Il s'agit de la structure qui va acquérir puis gérer l'exploitation de deux à quatre ordinateurs préexascale, c'est-à-dire capables d'exécuter des dizaines de millions de milliards de calculs par seconde (1015 et 1016), ainsi que deux calculateurs dit exaflopiques, soit disposant d'une capacité de milliards de milliards (1018) de calculs par seconde, un stade qu'aucun pays n'a encore atteint.
«La localisation des premières machines devrait être décidée dans les prochains mois», informe Jean-Marie Spaus, Monsieur «EuroHPC» au Grand-Duché. Le pays concourt avec 12 autres parties au programme européen pour devenir l'hôte d'un exemplaire. Confiants et raisonnables, MM. Grotz et Spaus ambitionnent d'accueillir un ordinateur préexascale. «Il faut adapter la taille des machines à la taille économique de leur pays hôte», fait savoir M. Grotz.
Un milliard d'euros
Le Luxembourg jouit d'une hyper-connectivité et les données bénéficient par la même d'une mobilité augmentée, mais certaines industries requièrent une proximité physique avec le supercalculateur, notamment pour effectuer des simulations en temps réel.
«C'est une question de nanoseconde», explique-t-on boulevard Royal. Puis c'est aussi une question d'argent. Sébastien Varrette évalue le superordinateur de l'université à environ 8 millions d'euros.
Une machine pétaflopique coûterait plus du double. «Sa durée de vie s'établit entre quatre et cinq ans», informe l'universitaire. Les business plans des centres de compétences que souhaitent développer le gouvernement doivent veiller à la dépréciation et au temps imparti pour installer la structure (voire l'infrastructure).

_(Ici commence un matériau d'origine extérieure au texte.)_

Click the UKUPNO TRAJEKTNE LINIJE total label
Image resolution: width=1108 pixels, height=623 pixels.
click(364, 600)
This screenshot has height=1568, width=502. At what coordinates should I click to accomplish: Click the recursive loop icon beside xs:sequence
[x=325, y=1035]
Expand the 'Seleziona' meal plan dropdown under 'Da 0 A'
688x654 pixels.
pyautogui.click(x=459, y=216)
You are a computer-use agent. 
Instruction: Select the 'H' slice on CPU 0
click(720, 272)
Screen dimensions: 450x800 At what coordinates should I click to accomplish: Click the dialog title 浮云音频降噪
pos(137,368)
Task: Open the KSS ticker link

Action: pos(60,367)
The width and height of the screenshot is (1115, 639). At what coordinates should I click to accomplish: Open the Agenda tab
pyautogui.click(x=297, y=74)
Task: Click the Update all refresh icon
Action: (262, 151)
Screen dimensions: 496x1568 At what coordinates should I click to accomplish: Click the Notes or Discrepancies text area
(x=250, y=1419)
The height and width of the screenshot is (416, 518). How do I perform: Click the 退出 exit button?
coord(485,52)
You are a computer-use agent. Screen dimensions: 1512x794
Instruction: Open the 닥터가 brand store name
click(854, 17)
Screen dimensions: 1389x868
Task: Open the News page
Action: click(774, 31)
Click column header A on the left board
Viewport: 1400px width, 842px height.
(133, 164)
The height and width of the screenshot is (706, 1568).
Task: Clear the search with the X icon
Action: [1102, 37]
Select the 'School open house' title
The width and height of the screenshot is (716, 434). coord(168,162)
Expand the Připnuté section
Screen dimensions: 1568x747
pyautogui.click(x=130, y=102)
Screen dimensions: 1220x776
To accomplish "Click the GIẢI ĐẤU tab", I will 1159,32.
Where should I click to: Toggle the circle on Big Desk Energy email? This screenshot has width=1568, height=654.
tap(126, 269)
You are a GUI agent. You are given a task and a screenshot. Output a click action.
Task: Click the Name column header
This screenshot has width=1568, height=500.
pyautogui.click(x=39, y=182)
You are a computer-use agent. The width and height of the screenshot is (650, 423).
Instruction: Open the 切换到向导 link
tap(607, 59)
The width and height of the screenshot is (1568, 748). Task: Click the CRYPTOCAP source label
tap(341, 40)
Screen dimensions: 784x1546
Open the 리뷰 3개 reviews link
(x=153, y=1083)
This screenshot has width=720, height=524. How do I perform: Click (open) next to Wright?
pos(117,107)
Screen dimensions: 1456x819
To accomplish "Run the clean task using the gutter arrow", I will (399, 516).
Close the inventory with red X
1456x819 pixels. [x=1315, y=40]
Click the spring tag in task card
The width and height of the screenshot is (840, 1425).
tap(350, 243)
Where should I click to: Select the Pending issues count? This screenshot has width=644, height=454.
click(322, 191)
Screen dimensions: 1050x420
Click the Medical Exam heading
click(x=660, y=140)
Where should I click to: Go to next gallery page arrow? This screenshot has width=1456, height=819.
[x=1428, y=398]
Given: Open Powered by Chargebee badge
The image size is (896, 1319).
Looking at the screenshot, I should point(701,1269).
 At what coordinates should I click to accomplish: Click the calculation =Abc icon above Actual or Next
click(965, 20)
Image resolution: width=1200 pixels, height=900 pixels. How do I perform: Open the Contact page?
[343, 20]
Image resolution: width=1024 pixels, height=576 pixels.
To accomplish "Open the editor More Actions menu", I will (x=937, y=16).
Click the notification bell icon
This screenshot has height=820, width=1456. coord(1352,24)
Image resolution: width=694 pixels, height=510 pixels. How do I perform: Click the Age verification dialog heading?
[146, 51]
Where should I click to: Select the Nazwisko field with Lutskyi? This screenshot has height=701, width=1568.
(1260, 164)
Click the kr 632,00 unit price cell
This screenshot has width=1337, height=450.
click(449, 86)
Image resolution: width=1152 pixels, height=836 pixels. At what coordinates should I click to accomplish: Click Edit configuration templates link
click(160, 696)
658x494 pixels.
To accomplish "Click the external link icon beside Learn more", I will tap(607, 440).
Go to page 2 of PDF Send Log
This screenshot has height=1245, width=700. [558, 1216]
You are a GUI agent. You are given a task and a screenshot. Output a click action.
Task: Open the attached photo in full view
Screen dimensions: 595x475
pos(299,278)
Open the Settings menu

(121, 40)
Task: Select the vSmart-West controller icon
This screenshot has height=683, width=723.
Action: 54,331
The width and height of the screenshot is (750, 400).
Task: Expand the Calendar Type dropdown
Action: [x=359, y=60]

La Commission européenne table sur un milliard d'euros pour financer sa stratégie EuroHPC.
Bruxelles apportera 486 millions. Les États membres la même somme. Mais le Grand-Duché entend bien lancer des entreprises rentables après quelques années. Le chiffre d'affaires serait principalement généré par une ligne «HPC as a service», sur le modèle et en complément du «cloud as a service».
Les sociétés intéressées paieraient des experts, un espace de stockage et/ou une puissance de calculs selon la durée. Ce modèle d'affaires a déjà rencontré un certain succès en France ou en Allemagne.
Près de Stuttgart, le Gauss Centre for Supercomputing a déjà satisfait bon nombre d'entreprises, dont Porsche. La Panamera a notamment été conçue avec son aide. Pour servir ses ambitions digitales, le Luxembourg entend bien accueillir sa propre Rolls Royce du HPC.